Tight supplies crimp human rabies vaccine
Nothing becomes dearer than a medicine in short supply. Whether it's preventive antibiotics during the anthrax-letter attacks seven years ago or periodic seasonal shortages of flu shots, medical shortages can impose systems of rationing that Americans usually tolerate only in wartime or with hot Christmas toys.
And increasingly, patients find themselves in the clutches of a world market supplied by just a handful of companies making something people literally can't live without. That's what has happened this year with human rabies vaccines.
Two companies, Novartis and Sanofi Pasteur, make vaccines that are licensed for use in people exposed to rabies in the United States. Except, since mid-2007, Sanofi hasn't been making any, and Novartis encountered production problems that ran afoul of the U.S. Food and Drug Administration, suspending shipments for several months.
Sanofi officials thought they had stockpiled plenty of their vaccine before they started renovating their production facility in France. They planned on resuming operations next summer or fall.
Along with the supply problems, demand also increased worldwide with new outbreaks of the virus reported in domestic and wild animals. Rabies affects the central nervous system and usually produces symptoms within a few weeks after infection from an animal bite. Fatigue, headaches and fever are followed by seizures, hallucinations and paralysis. Untreated, it is almost always fatal.
While an estimated 40,000 to 50,000 people in the United States are potentially exposed to rabies each year, only a few Americans die from the infections each year. Worldwide, health officials estimate that 40,000 to 70,000 people die from rabies annually.
Why the difference? Most Americans vaccinate their pets against rabies. And most of us who get an animal bite from wildlife or an unfamiliar pet seek medical attention. Dogs are seldom vaccinated in less developed countries, and many people who are bitten by an animal can't or don't seek medical care until it's too late.
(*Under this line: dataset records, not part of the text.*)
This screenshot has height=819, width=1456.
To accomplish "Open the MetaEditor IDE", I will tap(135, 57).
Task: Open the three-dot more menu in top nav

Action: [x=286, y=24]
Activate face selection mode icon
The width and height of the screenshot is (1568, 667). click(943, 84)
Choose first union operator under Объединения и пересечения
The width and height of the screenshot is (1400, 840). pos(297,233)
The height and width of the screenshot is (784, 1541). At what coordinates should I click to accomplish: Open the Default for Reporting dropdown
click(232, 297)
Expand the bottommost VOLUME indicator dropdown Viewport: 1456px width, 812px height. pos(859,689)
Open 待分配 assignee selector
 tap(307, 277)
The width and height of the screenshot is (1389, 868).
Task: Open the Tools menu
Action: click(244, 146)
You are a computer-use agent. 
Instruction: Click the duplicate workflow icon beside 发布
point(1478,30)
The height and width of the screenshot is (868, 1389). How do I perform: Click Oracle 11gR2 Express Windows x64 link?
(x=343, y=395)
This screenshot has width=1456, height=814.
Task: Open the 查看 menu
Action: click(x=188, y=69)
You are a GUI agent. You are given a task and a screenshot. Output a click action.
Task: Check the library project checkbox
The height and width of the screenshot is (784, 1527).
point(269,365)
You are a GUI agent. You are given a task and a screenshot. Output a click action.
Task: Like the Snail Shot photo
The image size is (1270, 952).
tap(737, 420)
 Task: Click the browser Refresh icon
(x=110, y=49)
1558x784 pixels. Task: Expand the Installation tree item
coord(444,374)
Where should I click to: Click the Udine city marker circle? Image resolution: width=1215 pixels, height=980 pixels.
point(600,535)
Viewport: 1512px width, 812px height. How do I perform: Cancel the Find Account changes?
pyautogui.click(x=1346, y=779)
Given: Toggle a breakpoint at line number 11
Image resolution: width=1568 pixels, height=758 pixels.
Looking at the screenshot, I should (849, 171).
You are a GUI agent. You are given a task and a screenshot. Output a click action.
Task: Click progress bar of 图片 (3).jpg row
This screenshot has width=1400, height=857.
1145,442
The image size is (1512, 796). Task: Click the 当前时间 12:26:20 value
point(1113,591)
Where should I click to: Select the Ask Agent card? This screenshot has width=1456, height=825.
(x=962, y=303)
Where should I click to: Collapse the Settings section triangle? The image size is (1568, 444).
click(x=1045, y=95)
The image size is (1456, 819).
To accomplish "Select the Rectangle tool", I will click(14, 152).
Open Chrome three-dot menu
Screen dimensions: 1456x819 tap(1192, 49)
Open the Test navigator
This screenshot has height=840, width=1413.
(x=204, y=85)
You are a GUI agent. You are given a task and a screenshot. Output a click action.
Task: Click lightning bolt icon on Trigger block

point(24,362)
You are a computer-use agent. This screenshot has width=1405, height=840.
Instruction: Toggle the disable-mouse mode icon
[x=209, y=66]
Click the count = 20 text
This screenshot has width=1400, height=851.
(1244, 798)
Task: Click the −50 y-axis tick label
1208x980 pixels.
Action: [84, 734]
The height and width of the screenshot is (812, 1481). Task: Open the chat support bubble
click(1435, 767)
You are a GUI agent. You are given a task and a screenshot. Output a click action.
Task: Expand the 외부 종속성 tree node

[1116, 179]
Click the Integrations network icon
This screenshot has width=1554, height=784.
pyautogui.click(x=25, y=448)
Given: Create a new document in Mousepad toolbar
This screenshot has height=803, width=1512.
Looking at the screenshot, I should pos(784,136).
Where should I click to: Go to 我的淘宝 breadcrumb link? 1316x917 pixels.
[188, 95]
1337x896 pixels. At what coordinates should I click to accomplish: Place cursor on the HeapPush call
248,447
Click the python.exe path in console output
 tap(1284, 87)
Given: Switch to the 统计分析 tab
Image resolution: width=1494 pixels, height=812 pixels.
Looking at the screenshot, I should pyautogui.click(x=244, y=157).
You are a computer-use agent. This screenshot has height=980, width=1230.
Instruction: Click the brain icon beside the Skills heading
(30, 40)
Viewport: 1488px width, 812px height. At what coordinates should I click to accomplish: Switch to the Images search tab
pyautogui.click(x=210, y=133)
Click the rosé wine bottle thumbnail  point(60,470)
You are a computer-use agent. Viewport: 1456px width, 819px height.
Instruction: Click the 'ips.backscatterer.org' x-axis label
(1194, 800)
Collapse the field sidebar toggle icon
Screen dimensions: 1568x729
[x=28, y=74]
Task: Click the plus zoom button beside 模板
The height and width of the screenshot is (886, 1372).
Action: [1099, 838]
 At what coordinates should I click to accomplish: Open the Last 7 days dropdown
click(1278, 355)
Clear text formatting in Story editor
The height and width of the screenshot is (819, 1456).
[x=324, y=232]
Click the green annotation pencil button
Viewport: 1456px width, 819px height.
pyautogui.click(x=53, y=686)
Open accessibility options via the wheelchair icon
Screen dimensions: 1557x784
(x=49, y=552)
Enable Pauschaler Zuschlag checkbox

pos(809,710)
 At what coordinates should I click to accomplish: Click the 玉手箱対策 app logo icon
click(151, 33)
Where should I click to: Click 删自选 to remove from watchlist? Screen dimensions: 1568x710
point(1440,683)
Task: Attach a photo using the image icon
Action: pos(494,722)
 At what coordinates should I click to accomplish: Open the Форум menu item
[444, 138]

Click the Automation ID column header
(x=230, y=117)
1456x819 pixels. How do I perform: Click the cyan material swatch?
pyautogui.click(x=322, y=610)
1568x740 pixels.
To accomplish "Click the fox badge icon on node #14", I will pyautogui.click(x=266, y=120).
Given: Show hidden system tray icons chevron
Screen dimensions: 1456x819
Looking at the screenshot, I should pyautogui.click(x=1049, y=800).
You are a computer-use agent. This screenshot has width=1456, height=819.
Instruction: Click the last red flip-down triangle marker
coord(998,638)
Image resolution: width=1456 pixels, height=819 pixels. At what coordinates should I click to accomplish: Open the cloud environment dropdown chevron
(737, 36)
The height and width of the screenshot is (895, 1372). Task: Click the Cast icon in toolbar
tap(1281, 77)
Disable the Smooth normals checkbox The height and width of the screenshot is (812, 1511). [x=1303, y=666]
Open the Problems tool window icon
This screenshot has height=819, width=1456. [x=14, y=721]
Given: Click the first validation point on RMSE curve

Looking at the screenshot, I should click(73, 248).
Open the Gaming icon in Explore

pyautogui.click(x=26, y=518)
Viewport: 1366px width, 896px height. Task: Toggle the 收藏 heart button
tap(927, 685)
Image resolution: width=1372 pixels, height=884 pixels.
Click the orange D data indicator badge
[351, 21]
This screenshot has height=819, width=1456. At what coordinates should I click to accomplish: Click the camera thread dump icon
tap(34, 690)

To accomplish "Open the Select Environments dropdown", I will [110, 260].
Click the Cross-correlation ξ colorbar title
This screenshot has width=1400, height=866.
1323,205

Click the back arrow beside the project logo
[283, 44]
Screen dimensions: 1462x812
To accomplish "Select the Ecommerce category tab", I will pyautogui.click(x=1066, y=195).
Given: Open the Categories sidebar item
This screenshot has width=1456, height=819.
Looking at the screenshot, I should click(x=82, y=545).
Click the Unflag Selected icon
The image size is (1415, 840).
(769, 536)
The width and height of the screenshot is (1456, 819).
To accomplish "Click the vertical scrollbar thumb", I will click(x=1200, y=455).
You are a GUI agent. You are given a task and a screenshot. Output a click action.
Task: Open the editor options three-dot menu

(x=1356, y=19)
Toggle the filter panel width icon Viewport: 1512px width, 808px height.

Public-health officials say that 80 percent to 90 percent of human exposure to rabies in this country comes from wild animals, particularly from bats, along with skunks, raccoons and feral dogs and cats.
In recent years, U.S. doctors have tended to err on the side of vaccinating rather than not vaccinating when people come in with bites or even exposure to saliva from an animal behaving erratically. A few celebrated cases of people dying after apparent bat exposure may be one factor, along with concern over medical liability. So even though the series of shots can be painful and costly - $1,000 or more - unless a bite turned out to be from an insect or a bird (critters that don't transmit rabies), patients got the shots.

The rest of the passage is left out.